Jiajing bu une gorgée de saké tout en écoutant de nouveau son homologue.

- Vois-tu Jiajing, comme nous sommes deux grands passionnés de trains, je pense que nous pourrions commencer à parler des nouvelles liaisons ferroviaires possibles entre le Ling et le Xinemane. Aujourd’hui, il est bien évidemment possible de relier nos deux pays par le train, mais c’est fort peu pratique et ta fille a eu bien du courage de venir à Xine Shoudu par le train, cela a dû lui prendre quoi ? 10 heures ? 15 heures ?
- Plait-il ? Répondit Sa Majesté, arquant un sourcil. Je ne sais pas quel pauvre diable a voulu se jouer de toi mon ami, mais il faut largement moins longtemps pour relier nos deux pays.

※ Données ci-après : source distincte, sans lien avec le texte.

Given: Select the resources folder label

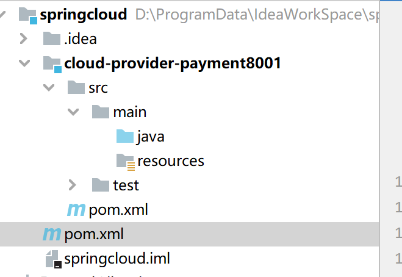Looking at the screenshot, I should click(x=171, y=161).
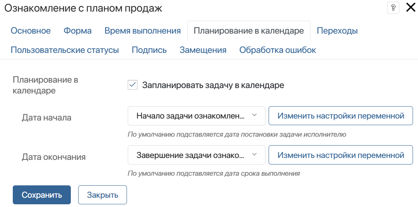Open the Время выполнения tab
Viewport: 418px width, 207px height.
142,31

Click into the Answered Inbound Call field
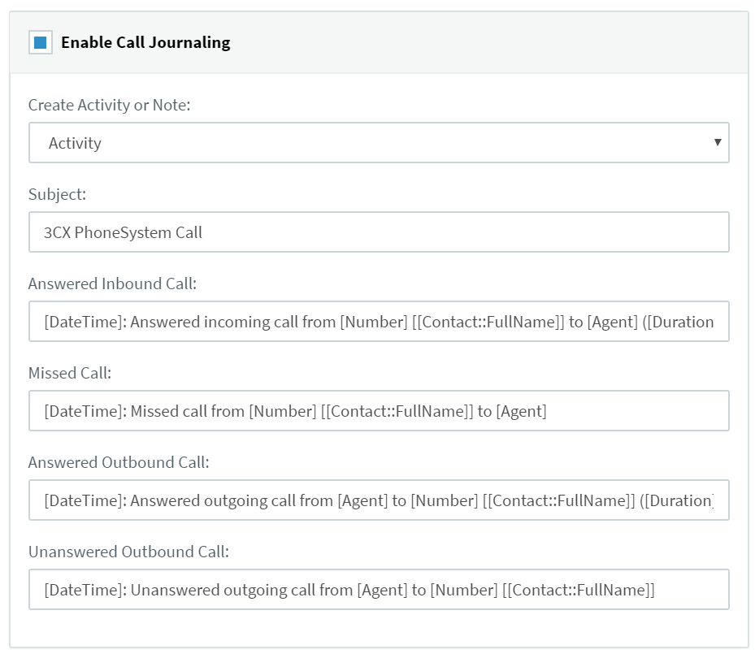(379, 322)
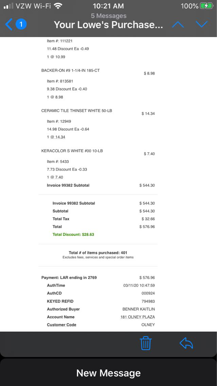The width and height of the screenshot is (217, 386).
Task: Tap the reply arrow icon
Action: click(186, 343)
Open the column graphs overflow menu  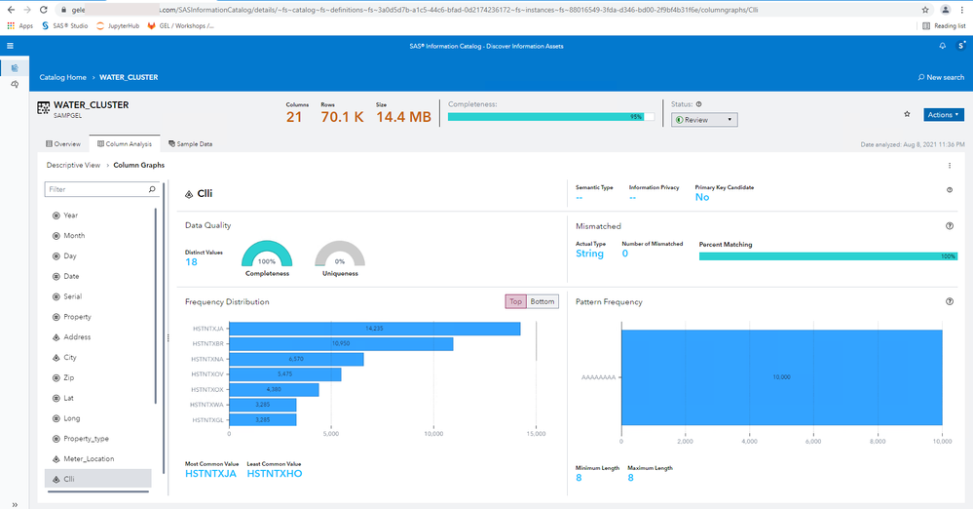click(x=949, y=166)
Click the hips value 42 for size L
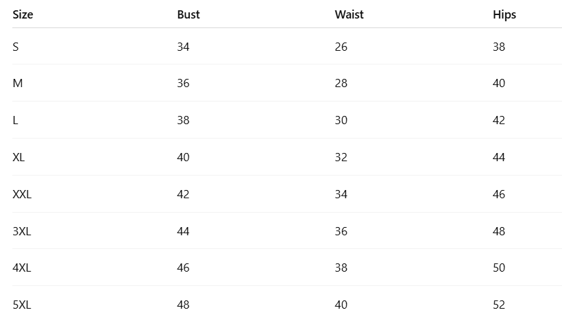The image size is (562, 332). coord(499,120)
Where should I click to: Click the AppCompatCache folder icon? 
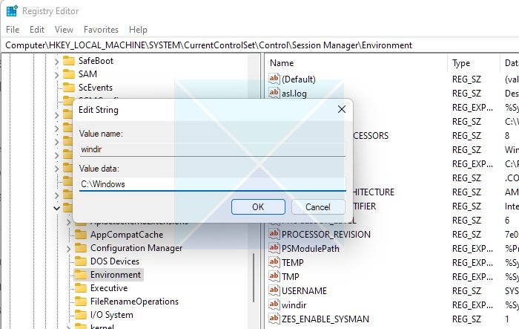click(81, 234)

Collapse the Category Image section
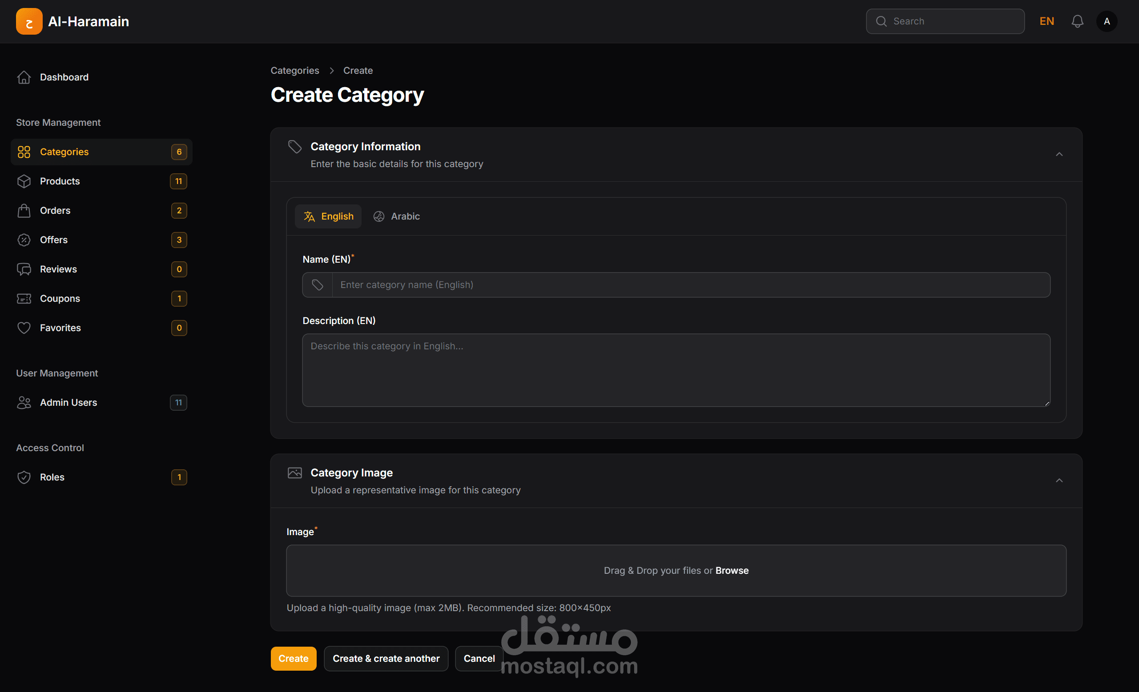pos(1059,481)
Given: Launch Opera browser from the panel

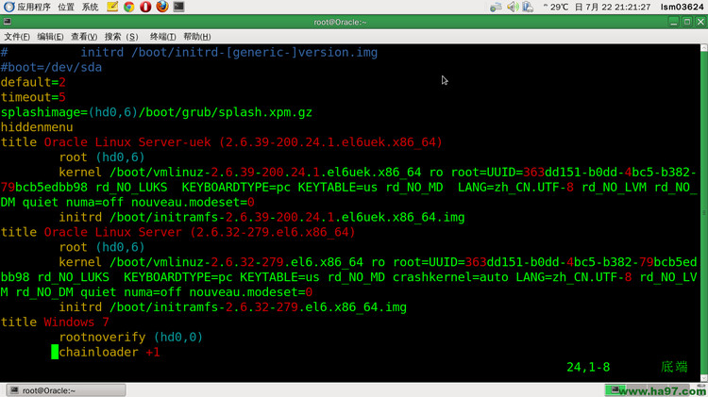Looking at the screenshot, I should click(145, 7).
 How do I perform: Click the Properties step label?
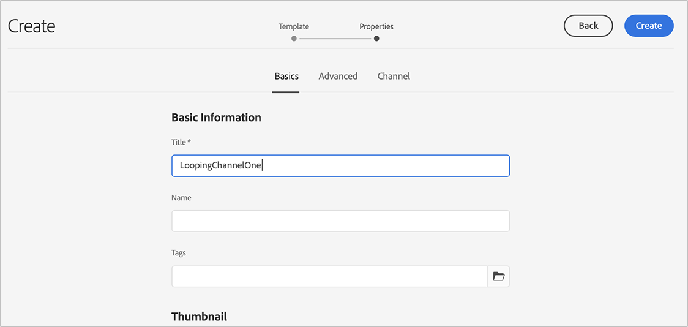coord(376,27)
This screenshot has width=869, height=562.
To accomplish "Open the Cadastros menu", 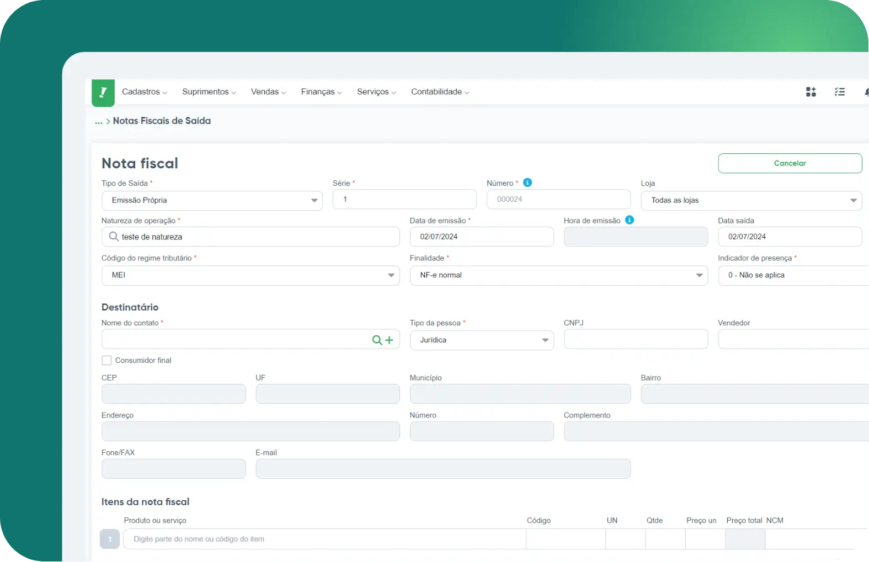I will (144, 92).
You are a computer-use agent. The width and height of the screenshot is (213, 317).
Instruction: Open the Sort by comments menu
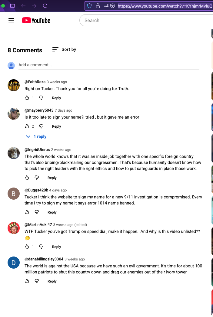[x=64, y=49]
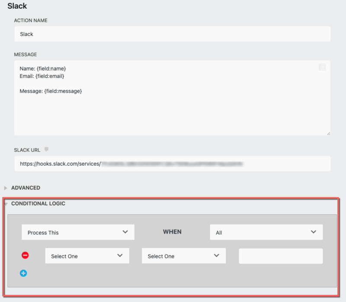Screen dimensions: 346x302
Task: Open the first Select One field dropdown
Action: tap(87, 256)
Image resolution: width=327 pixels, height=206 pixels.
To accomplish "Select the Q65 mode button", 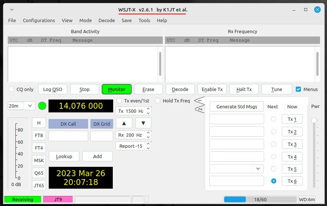I will pyautogui.click(x=39, y=173).
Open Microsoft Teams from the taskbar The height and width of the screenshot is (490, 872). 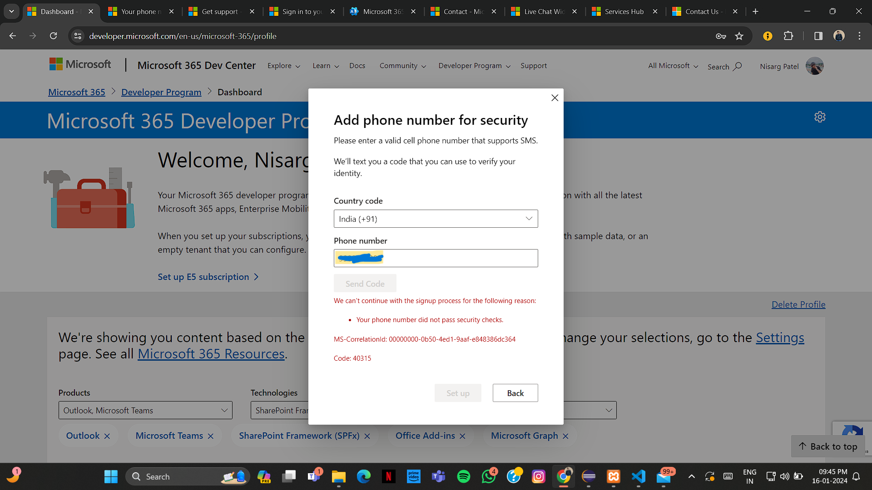[x=439, y=476]
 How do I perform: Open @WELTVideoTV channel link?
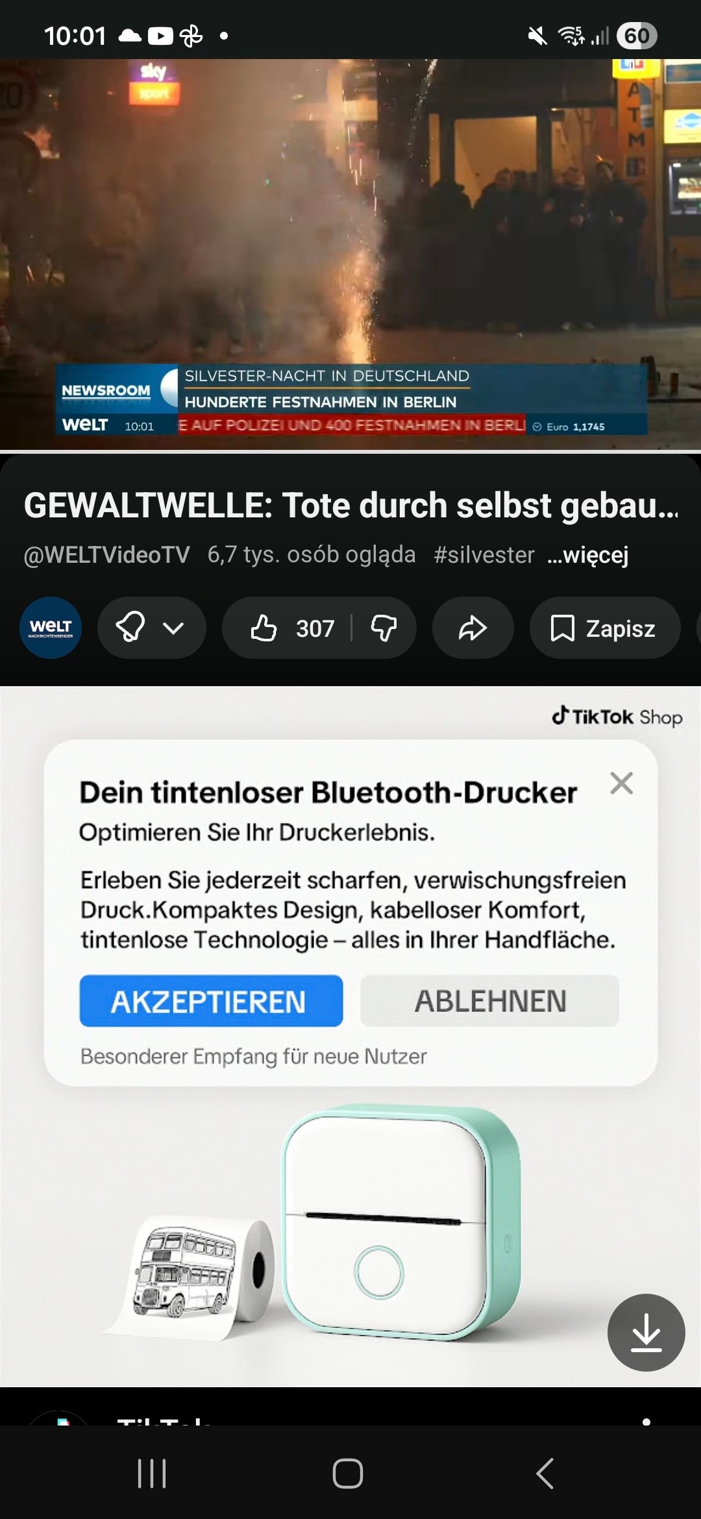[107, 555]
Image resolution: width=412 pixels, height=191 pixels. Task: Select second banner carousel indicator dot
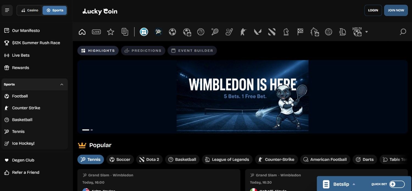[x=92, y=130]
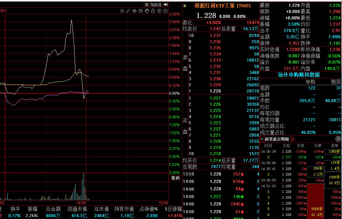Open the 筹码 chip distribution tab
The image size is (342, 219).
(175, 178)
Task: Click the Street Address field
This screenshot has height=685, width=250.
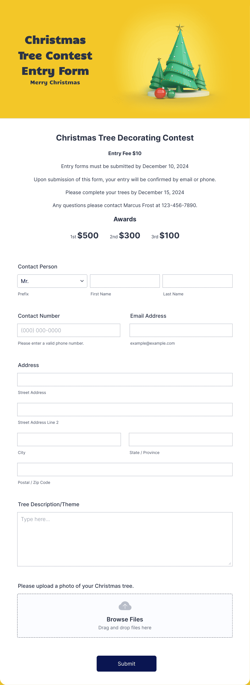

Li a mis sept heures pour venir, en partie lié au fait qu'à Mireu, le contrôle douanier a été plus long que prévu et qu'il y a eu un léger retard sur tes lignes lié à un bagage abandonné. Rien d'exceptionnel, moins de vingt minutes. Elle m'a d'ailleurs dit qu'elle a été très satisfaite de voir avec quel professionnalisme le personnel de bord a diligenté l'affaire. Mais, je te l'accorde, cela reste une sacrée durée et un sacré périple.

Sa Majesté se tourna un instant vers sa fille, souriant légèrement en la regardant découvrir pour la première fois — et vraisemblablement détester vu son visage contrit, mais poli — du caviar. Elle était en pleine discussion avec le Premier Ministre ZHOU, son épouse, Léo et le couple princier que formait la princesse Keiko et son époux. Du peu qu'il pouvait entendre, cela évoquait la situation en Ramchourie et de la philosophie entourant le concept de social-libéralisme et pourquoi était-il plus intéressant d'un point de vue économique et politique que du libéralisme pur ou du socialisme pur.

- Nous sommes donc d’accord pour dire que c’est trop, beaucoup trop, même si Xine Shoudu ne fait que 3,2 millions d’habitants, ce qui est loin d’être une grande ville dans ton empire, c’est essentiel que le trajet se fasse rapidement. Par ailleurs, on ne se rend peut-être pas compte sur le moment, mais Neijing est bien plus proche de Xine Shoudu qu’on ne peut le penser, autour de 530 km, soit à peu près la même distance que Lanji qui est 1000 fois mieux desservie depuis ta capitale. Bon, c’est normal que les grandes villes lingoises bénéficient de meilleures liaisons ferroviaires entre elles, mais je pense qu’il serait intéressant de mieux relier tout le Xinemane à l’Empire Ling.
- Certes, je te l'accorde. Mais puisque nous parlons de liaisons ferroviaires, il n'est pas adapté de réfléchir en vol d'oiseau. A vol d'oiseau, Xine Shoudu est presque aussi distante de Neijing que Neijing l'est de Zhenzhou ou Lanji de Neijing. Mais si on réfléchit en prenant en considération la réalité du terrain, Lanji est à environs 960 kilomètres – de mémoire – et Xine Shoudu est à environs 1'000 km de Neijing. Sa Majesté marqua une pause et profita pour reprendre un peu de riz. Sans compter qu'il faut voir les régimes de voie, les arrêts, les vitesses, comment fonctionnent les cantonnements et tout autant de paramètre à considérer pour simplifier la circulation de nos trains. Evidemment, il y a l'aspect politique avec la facilitation des démarches pour traverser la frontière, etc. Mais il faut effectivement améliorer notre service. D'ailleurs, cela rentre dans le cadre du Ruban Doré où des citoyens burujois pourraient aller visiter jusqu'au Fujiwa.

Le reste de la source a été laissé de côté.